### AIM:
Copy every line of the listing below without changing any character.

= = =

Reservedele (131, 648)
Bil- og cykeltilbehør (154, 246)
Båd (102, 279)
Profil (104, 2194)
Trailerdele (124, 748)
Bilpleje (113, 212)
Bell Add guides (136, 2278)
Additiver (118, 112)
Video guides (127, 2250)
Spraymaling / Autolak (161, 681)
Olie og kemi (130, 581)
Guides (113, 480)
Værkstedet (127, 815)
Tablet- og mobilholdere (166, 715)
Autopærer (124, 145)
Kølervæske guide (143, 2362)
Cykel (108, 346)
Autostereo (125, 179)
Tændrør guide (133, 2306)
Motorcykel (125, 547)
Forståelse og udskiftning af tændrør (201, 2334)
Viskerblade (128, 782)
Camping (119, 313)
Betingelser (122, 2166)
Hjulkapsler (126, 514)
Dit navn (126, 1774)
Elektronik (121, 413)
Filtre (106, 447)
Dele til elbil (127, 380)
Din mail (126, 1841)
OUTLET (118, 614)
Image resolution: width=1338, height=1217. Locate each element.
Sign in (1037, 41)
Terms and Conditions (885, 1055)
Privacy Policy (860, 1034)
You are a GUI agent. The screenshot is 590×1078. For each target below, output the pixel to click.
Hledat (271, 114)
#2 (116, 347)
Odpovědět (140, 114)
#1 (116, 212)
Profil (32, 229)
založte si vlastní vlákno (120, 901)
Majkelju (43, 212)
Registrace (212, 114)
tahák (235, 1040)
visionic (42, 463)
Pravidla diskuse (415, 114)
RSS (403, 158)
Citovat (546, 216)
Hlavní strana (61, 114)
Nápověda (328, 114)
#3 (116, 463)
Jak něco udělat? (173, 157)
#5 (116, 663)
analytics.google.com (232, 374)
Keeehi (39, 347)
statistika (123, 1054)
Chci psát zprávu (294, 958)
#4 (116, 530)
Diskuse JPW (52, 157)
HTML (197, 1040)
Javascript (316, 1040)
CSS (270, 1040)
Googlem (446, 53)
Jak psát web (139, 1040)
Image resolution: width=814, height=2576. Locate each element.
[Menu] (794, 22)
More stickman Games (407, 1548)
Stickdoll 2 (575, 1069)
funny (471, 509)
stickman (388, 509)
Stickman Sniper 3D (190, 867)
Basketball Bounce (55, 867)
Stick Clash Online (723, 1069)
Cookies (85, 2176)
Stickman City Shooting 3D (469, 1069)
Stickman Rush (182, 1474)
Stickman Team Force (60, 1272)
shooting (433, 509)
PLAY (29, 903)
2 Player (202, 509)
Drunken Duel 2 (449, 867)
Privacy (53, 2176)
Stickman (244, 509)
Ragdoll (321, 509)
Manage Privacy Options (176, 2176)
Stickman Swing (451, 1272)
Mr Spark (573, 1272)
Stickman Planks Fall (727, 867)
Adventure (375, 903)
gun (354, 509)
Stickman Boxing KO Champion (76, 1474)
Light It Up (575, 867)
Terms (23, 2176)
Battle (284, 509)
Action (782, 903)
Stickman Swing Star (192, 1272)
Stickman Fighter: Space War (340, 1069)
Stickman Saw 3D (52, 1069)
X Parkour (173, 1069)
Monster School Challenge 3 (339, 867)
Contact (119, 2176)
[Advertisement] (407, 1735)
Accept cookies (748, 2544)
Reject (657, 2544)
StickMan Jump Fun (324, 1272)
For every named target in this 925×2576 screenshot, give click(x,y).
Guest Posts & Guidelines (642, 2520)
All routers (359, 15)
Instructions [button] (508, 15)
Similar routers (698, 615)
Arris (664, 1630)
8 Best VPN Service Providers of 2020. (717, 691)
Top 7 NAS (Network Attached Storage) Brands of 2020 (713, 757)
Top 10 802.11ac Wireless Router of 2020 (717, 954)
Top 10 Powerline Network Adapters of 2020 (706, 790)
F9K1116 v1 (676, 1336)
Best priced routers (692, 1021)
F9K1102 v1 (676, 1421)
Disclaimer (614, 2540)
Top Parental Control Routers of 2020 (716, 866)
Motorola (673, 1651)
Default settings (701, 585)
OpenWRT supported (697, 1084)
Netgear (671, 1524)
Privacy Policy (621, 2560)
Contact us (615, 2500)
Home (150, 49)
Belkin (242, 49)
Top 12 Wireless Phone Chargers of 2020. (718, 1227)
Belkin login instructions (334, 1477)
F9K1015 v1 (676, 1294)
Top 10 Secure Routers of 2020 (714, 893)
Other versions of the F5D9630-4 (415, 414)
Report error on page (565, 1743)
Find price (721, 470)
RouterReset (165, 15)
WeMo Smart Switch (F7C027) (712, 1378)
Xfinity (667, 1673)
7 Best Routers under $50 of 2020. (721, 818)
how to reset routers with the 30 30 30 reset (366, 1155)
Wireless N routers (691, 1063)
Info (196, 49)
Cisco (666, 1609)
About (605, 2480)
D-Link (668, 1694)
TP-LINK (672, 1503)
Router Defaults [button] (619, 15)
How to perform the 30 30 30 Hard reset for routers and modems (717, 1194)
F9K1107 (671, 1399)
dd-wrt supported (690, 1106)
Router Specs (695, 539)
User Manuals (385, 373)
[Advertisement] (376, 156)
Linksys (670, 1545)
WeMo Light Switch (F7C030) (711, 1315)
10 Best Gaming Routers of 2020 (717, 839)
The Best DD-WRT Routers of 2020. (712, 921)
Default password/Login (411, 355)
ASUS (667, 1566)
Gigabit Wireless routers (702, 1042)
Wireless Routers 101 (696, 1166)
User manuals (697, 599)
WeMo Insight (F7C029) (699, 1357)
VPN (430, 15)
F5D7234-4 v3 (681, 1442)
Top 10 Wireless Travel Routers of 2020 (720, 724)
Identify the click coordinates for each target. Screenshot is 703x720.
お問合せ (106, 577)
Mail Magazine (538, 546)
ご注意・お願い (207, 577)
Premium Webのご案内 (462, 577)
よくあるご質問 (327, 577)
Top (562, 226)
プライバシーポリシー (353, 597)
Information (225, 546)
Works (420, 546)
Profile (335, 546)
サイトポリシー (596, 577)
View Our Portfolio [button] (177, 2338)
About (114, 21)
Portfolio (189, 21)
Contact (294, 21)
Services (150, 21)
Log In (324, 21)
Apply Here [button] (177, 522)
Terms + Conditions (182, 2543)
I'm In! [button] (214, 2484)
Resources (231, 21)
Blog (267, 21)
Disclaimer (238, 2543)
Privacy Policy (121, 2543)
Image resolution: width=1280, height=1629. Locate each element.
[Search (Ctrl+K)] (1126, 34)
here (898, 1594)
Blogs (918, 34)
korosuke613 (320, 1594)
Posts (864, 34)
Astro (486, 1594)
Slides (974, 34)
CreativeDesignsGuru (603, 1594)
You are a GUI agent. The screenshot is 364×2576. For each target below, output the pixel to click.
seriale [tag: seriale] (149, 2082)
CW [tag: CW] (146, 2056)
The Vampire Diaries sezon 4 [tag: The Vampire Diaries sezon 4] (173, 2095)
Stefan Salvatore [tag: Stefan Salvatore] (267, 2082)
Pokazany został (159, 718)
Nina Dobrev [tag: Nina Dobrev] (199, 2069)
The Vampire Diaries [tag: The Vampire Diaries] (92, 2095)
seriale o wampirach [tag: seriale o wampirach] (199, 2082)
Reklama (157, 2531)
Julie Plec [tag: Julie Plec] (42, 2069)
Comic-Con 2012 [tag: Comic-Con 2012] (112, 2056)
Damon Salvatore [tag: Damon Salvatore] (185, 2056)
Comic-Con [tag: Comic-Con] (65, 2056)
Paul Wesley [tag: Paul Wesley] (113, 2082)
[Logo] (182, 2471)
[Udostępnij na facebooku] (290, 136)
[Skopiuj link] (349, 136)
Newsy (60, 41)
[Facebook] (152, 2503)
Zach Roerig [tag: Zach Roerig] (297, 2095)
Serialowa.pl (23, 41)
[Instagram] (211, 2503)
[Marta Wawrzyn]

= = =

### SOLUTION BELOW:
Reservedele (131, 648)
Bil- og cykeltilbehør (154, 246)
Båd (102, 279)
Profil (104, 2194)
Trailerdele (124, 748)
Bilpleje (113, 212)
Bell Add guides (136, 2278)
Additiver (118, 112)
Video guides (127, 2250)
Spraymaling / Autolak (161, 681)
Olie og kemi (130, 581)
Guides (113, 480)
Værkstedet (127, 815)
Tablet- og mobilholdere (166, 715)
Autopærer (124, 145)
Kølervæske guide (143, 2362)
Cykel (108, 346)
Autostereo (125, 179)
Tændrør guide (133, 2306)
Motorcykel (125, 547)
Forståelse og udskiftning af tændrør (201, 2334)
Viskerblade (128, 782)
Camping (119, 313)
Betingelser (122, 2166)
Hjulkapsler (126, 514)
Dit navn (126, 1774)
Elektronik (121, 413)
Filtre (106, 447)
Dele til elbil (127, 380)
Din mail (126, 1841)
OUTLET (118, 614)
Image resolution: width=1338, height=1217. Locate each element.
Sign in (1037, 41)
Terms and Conditions (885, 1055)
Privacy Policy (860, 1034)
You are a GUI agent. The screenshot is 590×1078. For each target below, output the pixel to click.
Hledat (271, 114)
#2 (116, 347)
Odpovědět (140, 114)
#1 (116, 212)
Profil (32, 229)
založte si vlastní vlákno (120, 901)
Majkelju (43, 212)
Registrace (212, 114)
tahák (235, 1040)
visionic (42, 463)
Pravidla diskuse (415, 114)
RSS (403, 158)
Citovat (546, 216)
Hlavní strana (61, 114)
Nápověda (328, 114)
#3 (116, 463)
Jak něco udělat? (173, 157)
#5 (116, 663)
analytics.google.com (232, 374)
Keeehi (39, 347)
statistika (123, 1054)
Chci psát zprávu (294, 958)
#4 (116, 530)
Diskuse JPW (52, 157)
HTML (197, 1040)
Javascript (316, 1040)
CSS (270, 1040)
Googlem (446, 53)
Jak psát web (139, 1040)
Image resolution: width=814, height=2576. Locate each element.
[Menu] (794, 22)
More stickman Games (407, 1548)
Stickdoll 2 (575, 1069)
funny (471, 509)
stickman (388, 509)
Stickman Sniper 3D (190, 867)
Basketball Bounce (55, 867)
Stick Clash Online (723, 1069)
Cookies (85, 2176)
Stickman City Shooting 3D (469, 1069)
Stickman Rush (182, 1474)
Stickman Team Force (60, 1272)
shooting (433, 509)
PLAY (29, 903)
2 Player (202, 509)
Drunken Duel 2 (449, 867)
Privacy (53, 2176)
Stickman (244, 509)
Ragdoll (321, 509)
Manage Privacy Options (176, 2176)
Stickman Swing (451, 1272)
Mr Spark (573, 1272)
Stickman Planks Fall (727, 867)
Adventure (375, 903)
gun (354, 509)
Stickman Boxing KO Champion (76, 1474)
Light It Up (575, 867)
Terms (23, 2176)
Battle (284, 509)
Action (782, 903)
Stickman Swing Star (192, 1272)
Stickman Fighter: Space War (340, 1069)
Stickman Saw 3D (52, 1069)
X Parkour (173, 1069)
Monster School Challenge 3 (339, 867)
Contact (119, 2176)
[Advertisement] (407, 1735)
Accept cookies (748, 2544)
Reject (657, 2544)
StickMan Jump Fun (324, 1272)
For every named target in this 925×2576 screenshot, give click(x,y).
Guest Posts & Guidelines (642, 2520)
All routers (359, 15)
Instructions [button] (508, 15)
Similar routers (698, 615)
Arris (664, 1630)
8 Best VPN Service Providers of 2020. (717, 691)
Top 7 NAS (Network Attached Storage) Brands of 2020 (713, 757)
Top 10 802.11ac Wireless Router of 2020 (717, 954)
Top 10 Powerline Network Adapters of 2020 (706, 790)
F9K1116 v1 (676, 1336)
Best priced routers (692, 1021)
F9K1102 v1 (676, 1421)
Disclaimer (614, 2540)
Top Parental Control Routers of 2020 (716, 866)
Motorola (673, 1651)
Default settings (701, 585)
OpenWRT supported (697, 1084)
Netgear (671, 1524)
Privacy Policy (621, 2560)
Contact us (615, 2500)
Home (150, 49)
Belkin (242, 49)
Top 12 Wireless Phone Chargers of 2020. (718, 1227)
Belkin login instructions (334, 1477)
F9K1015 v1 (676, 1294)
Top 10 Secure Routers of 2020 (714, 893)
Other versions of the F5D9630-4 (415, 414)
Report error on page (565, 1743)
Find price (721, 470)
RouterReset (165, 15)
WeMo Smart Switch (F7C027) (712, 1378)
Xfinity (667, 1673)
7 Best Routers under $50 of 2020. (721, 818)
how to reset routers with the 30 30 30 reset (366, 1155)
Wireless N routers (691, 1063)
Info (196, 49)
Cisco (666, 1609)
About (605, 2480)
D-Link (668, 1694)
TP-LINK (672, 1503)
Router Defaults [button] (619, 15)
How to perform the 30 30 30 Hard reset for routers and modems (717, 1194)
F9K1107 (671, 1399)
dd-wrt supported (690, 1106)
Router Specs (695, 539)
User Manuals (385, 373)
[Advertisement] (376, 156)
Linksys (670, 1545)
WeMo Light Switch (F7C030) (711, 1315)
10 Best Gaming Routers of 2020 (717, 839)
The Best DD-WRT Routers of 2020. (712, 921)
Default password/Login (411, 355)
ASUS (667, 1566)
Gigabit Wireless routers (702, 1042)
Wireless Routers 101 (696, 1166)
User manuals (697, 599)
WeMo Insight (F7C029) (699, 1357)
VPN (430, 15)
F5D7234-4 v3 (681, 1442)
Top 10 Wireless Travel Routers of 2020 (720, 724)
Identify the click coordinates for each target. Screenshot is 703x720.
お問合せ (106, 577)
Mail Magazine (538, 546)
ご注意・お願い (207, 577)
Premium Webのご案内 (462, 577)
よくあるご質問 (327, 577)
Top (562, 226)
プライバシーポリシー (353, 597)
Information (225, 546)
Works (420, 546)
Profile (335, 546)
サイトポリシー (596, 577)
View Our Portfolio [button] (177, 2338)
About (114, 21)
Portfolio (189, 21)
Contact (294, 21)
Services (150, 21)
Log In (324, 21)
Apply Here [button] (177, 522)
Terms + Conditions (182, 2543)
I'm In! [button] (214, 2484)
Resources (231, 21)
Blog (267, 21)
Disclaimer (238, 2543)
Privacy Policy (121, 2543)
Image resolution: width=1280, height=1629. Locate each element.
[Search (Ctrl+K)] (1126, 34)
here (898, 1594)
Blogs (918, 34)
korosuke613 (320, 1594)
Posts (864, 34)
Astro (486, 1594)
Slides (974, 34)
CreativeDesignsGuru (603, 1594)
You are a GUI agent. The screenshot is 364×2576. For each target below, output the pixel to click.
seriale [tag: seriale] (149, 2082)
CW [tag: CW] (146, 2056)
The Vampire Diaries sezon 4 [tag: The Vampire Diaries sezon 4] (173, 2095)
Stefan Salvatore [tag: Stefan Salvatore] (267, 2082)
Pokazany został (159, 718)
Nina Dobrev [tag: Nina Dobrev] (199, 2069)
The Vampire Diaries [tag: The Vampire Diaries] (92, 2095)
seriale o wampirach [tag: seriale o wampirach] (199, 2082)
Reklama (157, 2531)
Julie Plec [tag: Julie Plec] (42, 2069)
Comic-Con 2012 [tag: Comic-Con 2012] (112, 2056)
Damon Salvatore [tag: Damon Salvatore] (185, 2056)
Comic-Con [tag: Comic-Con] (65, 2056)
Paul Wesley [tag: Paul Wesley] (113, 2082)
[Logo] (182, 2471)
[Udostępnij na facebooku] (290, 136)
[Skopiuj link] (349, 136)
Newsy (60, 41)
[Facebook] (152, 2503)
Zach Roerig [tag: Zach Roerig] (297, 2095)
Serialowa.pl (23, 41)
[Instagram] (211, 2503)
[Marta Wawrzyn]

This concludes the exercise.